Records from a collection
== Segment start ==
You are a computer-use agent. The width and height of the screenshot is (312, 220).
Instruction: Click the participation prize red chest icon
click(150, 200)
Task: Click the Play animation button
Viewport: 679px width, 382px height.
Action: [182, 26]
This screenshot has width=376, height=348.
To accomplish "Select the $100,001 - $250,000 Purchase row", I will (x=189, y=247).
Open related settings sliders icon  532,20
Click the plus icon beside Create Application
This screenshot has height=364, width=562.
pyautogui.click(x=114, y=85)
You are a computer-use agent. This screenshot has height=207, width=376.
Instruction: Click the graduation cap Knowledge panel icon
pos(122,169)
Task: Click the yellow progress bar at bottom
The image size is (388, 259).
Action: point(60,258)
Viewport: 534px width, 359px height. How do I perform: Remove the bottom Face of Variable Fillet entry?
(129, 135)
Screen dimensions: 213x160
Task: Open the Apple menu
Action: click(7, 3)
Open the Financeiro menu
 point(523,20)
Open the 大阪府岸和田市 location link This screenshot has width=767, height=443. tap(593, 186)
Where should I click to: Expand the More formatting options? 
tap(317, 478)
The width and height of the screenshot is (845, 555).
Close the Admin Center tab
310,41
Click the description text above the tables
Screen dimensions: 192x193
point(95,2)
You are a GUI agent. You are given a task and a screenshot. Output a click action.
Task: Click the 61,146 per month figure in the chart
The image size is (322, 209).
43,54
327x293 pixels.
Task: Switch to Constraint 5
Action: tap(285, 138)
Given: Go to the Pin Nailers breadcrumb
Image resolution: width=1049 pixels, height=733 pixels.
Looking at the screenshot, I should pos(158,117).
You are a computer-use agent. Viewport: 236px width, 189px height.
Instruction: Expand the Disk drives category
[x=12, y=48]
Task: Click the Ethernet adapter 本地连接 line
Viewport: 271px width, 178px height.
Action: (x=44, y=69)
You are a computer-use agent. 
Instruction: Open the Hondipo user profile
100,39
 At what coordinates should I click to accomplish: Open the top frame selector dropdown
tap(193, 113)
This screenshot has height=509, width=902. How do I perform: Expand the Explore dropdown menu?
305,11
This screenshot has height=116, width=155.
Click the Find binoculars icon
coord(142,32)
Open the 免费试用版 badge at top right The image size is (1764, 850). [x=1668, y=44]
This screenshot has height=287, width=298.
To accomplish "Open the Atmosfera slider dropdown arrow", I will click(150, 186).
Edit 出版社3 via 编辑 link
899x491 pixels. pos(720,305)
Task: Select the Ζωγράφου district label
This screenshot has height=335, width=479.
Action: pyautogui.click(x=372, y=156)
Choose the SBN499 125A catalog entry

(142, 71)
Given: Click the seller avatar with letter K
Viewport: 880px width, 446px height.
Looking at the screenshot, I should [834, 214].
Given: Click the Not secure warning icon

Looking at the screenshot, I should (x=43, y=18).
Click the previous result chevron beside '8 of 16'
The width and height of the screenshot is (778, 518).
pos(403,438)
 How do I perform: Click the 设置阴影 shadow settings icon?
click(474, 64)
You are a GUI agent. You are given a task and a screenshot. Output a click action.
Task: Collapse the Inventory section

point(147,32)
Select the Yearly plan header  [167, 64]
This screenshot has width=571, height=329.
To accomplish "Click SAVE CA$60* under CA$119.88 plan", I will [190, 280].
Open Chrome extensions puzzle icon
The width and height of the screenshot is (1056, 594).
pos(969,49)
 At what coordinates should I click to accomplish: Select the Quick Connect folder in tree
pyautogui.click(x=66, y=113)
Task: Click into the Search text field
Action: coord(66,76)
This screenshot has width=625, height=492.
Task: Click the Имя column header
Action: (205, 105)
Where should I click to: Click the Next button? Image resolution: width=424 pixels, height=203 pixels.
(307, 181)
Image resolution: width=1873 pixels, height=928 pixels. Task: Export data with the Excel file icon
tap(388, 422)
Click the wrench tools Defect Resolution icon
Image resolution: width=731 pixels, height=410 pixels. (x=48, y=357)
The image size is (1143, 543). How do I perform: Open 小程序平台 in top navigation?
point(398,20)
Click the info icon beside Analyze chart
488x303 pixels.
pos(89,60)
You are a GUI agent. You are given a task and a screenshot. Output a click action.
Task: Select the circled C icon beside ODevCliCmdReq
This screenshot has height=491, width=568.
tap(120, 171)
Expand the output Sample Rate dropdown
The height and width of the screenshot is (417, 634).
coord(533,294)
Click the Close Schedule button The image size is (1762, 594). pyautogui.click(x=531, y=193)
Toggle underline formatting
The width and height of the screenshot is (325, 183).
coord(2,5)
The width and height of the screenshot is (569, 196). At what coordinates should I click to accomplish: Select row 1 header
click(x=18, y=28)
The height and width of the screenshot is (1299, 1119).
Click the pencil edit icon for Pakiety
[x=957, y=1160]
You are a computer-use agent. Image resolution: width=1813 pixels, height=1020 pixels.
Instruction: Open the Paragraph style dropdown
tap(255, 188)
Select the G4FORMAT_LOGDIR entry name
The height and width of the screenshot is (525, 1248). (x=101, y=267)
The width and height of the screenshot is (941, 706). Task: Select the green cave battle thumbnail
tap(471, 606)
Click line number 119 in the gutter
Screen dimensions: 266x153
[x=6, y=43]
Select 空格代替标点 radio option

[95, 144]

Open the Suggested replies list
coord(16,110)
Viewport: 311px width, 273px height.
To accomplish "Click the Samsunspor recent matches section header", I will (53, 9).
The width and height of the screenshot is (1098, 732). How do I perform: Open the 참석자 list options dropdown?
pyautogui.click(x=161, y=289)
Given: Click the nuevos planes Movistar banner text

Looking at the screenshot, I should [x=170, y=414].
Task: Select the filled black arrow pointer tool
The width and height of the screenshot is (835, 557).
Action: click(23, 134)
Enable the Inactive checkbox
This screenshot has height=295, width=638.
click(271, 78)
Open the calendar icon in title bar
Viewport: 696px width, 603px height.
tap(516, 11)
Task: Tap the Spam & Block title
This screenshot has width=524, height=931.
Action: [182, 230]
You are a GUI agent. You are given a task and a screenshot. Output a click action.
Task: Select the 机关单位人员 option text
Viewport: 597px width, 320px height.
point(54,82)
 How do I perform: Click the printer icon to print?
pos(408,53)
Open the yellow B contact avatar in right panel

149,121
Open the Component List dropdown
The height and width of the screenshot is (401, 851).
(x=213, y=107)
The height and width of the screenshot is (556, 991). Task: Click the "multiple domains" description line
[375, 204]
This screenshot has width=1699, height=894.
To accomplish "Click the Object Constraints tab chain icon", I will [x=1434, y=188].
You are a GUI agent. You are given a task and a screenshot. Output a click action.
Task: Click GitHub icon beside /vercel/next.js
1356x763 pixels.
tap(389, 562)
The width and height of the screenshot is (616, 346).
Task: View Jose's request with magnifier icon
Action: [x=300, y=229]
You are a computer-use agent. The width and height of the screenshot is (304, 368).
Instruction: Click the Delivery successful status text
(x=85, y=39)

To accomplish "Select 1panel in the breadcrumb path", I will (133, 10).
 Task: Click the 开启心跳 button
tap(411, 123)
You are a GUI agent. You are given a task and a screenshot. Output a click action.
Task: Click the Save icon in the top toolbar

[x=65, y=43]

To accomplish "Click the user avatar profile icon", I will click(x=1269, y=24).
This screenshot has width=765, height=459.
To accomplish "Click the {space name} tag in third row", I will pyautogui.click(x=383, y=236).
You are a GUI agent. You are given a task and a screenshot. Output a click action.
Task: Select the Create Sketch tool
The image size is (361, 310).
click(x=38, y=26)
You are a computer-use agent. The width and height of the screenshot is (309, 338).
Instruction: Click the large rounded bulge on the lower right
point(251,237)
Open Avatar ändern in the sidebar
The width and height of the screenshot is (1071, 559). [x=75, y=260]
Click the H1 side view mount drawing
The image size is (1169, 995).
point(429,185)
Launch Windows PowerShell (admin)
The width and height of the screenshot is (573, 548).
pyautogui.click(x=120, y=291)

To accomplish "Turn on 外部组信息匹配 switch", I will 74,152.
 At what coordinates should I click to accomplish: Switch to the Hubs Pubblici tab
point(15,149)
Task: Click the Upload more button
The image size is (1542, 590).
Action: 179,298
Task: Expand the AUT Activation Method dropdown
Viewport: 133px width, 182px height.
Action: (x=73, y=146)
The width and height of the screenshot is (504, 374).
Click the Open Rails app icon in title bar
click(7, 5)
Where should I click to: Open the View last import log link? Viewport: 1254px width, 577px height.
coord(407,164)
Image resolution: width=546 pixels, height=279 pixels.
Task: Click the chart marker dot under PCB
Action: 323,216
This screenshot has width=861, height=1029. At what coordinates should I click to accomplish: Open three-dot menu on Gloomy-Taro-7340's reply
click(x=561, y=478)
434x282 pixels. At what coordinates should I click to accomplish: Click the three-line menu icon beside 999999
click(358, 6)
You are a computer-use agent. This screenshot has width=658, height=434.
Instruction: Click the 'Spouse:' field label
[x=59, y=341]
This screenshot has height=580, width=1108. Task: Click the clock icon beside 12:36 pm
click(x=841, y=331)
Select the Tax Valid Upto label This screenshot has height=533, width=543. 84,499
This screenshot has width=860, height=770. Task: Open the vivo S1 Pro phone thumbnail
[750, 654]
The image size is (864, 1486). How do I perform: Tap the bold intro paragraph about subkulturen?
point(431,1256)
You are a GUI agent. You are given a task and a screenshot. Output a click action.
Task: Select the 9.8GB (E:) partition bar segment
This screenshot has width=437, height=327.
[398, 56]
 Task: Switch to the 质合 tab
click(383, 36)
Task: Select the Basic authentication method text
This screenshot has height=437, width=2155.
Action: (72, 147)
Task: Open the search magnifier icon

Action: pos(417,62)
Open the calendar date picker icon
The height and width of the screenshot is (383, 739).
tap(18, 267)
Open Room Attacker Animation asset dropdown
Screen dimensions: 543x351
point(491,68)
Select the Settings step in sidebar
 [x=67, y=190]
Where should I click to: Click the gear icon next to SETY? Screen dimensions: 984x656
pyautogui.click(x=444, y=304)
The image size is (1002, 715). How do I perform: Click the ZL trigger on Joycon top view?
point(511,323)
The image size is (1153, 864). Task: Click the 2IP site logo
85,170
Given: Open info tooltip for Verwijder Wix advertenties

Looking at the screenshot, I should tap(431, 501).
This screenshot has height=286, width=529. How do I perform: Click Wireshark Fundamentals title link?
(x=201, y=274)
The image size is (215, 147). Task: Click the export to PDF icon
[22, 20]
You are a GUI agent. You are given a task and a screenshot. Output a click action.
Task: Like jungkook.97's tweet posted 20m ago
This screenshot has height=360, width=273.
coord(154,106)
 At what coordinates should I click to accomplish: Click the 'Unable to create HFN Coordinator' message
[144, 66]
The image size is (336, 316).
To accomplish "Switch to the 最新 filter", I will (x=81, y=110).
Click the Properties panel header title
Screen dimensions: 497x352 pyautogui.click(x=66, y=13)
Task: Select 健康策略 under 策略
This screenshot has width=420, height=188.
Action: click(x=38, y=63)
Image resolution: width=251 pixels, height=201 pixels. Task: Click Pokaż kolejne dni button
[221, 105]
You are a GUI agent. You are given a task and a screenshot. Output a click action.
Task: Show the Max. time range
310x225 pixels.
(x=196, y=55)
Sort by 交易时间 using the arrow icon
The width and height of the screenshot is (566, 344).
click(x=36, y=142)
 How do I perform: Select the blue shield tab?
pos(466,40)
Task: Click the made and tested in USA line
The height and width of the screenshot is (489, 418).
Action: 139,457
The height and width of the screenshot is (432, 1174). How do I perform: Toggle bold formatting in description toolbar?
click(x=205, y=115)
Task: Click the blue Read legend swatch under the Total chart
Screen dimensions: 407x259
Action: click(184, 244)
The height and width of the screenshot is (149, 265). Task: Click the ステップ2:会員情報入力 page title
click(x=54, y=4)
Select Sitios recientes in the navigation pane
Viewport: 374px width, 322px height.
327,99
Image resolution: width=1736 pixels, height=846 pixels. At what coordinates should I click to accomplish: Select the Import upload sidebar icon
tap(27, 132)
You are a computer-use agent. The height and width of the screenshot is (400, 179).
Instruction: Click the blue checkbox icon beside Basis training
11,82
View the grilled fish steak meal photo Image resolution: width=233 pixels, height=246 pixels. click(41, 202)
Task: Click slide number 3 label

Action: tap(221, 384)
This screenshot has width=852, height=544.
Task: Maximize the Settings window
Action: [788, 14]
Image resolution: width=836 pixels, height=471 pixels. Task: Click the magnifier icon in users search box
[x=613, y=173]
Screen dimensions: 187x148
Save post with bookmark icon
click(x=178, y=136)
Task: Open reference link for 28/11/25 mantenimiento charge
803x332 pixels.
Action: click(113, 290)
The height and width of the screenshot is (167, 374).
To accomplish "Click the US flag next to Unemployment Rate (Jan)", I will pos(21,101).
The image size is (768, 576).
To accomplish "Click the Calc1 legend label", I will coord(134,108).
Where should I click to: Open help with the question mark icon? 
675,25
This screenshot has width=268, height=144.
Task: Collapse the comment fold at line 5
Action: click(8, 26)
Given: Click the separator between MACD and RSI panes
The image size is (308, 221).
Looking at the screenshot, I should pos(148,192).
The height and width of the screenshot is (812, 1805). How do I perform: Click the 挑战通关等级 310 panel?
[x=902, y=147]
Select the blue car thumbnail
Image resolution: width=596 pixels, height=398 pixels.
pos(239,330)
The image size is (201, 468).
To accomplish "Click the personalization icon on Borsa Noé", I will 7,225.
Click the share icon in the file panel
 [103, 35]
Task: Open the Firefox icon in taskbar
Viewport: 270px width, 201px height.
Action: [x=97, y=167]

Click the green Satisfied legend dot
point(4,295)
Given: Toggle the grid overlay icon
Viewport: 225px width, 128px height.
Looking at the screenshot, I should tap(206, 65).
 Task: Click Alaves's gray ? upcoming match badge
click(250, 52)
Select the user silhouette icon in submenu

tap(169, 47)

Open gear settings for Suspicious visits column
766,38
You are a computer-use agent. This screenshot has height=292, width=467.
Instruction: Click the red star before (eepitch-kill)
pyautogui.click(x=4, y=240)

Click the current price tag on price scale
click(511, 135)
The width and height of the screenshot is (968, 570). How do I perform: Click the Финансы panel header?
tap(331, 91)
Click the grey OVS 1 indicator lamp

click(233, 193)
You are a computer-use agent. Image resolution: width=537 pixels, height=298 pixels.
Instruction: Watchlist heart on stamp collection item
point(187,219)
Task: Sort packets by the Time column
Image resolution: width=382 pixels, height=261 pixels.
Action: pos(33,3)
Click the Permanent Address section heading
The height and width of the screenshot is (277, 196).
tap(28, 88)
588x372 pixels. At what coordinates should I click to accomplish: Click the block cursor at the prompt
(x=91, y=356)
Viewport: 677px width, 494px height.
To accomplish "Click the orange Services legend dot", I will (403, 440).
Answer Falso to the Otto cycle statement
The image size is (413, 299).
== Segment end ==
*Aim of the exercise*. Looking back over the data above, restate word for word the lines that begin at the line with "Screen dimensions: 192x193" and end at the line with "Open Chrome extensions puzzle icon", inclusive.

*Task output*.
Screen dimensions: 192x193
point(95,2)
You are a GUI agent. You are given a task and a screenshot. Output a click action.
Task: Click the 61,146 per month figure in the chart
The image size is (322, 209).
43,54
327x293 pixels.
Task: Switch to Constraint 5
Action: tap(285, 138)
Given: Go to the Pin Nailers breadcrumb
Image resolution: width=1049 pixels, height=733 pixels.
Looking at the screenshot, I should pos(158,117).
You are a computer-use agent. Viewport: 236px width, 189px height.
Instruction: Expand the Disk drives category
[x=12, y=48]
Task: Click the Ethernet adapter 本地连接 line
Viewport: 271px width, 178px height.
Action: (x=44, y=69)
You are a computer-use agent. 
Instruction: Open the Hondipo user profile
100,39
 At what coordinates should I click to accomplish: Open the top frame selector dropdown
tap(193, 113)
This screenshot has height=509, width=902. How do I perform: Expand the Explore dropdown menu?
305,11
This screenshot has height=116, width=155.
Click the Find binoculars icon
coord(142,32)
Open the 免费试用版 badge at top right The image size is (1764, 850). [x=1668, y=44]
This screenshot has height=287, width=298.
To accomplish "Open the Atmosfera slider dropdown arrow", I will click(150, 186).
Edit 出版社3 via 编辑 link
899x491 pixels. pos(720,305)
Task: Select the Ζωγράφου district label
This screenshot has height=335, width=479.
Action: pyautogui.click(x=372, y=156)
Choose the SBN499 125A catalog entry

(142, 71)
Given: Click the seller avatar with letter K
Viewport: 880px width, 446px height.
Looking at the screenshot, I should [834, 214].
Given: Click the Not secure warning icon

Looking at the screenshot, I should (x=43, y=18).
Click the previous result chevron beside '8 of 16'
The width and height of the screenshot is (778, 518).
pos(403,438)
 How do I perform: Click the 设置阴影 shadow settings icon?
click(474, 64)
You are a GUI agent. You are given a task and a screenshot. Output a click action.
Task: Collapse the Inventory section

point(147,32)
Select the Yearly plan header  [167, 64]
This screenshot has width=571, height=329.
To accomplish "Click SAVE CA$60* under CA$119.88 plan", I will [190, 280].
Open Chrome extensions puzzle icon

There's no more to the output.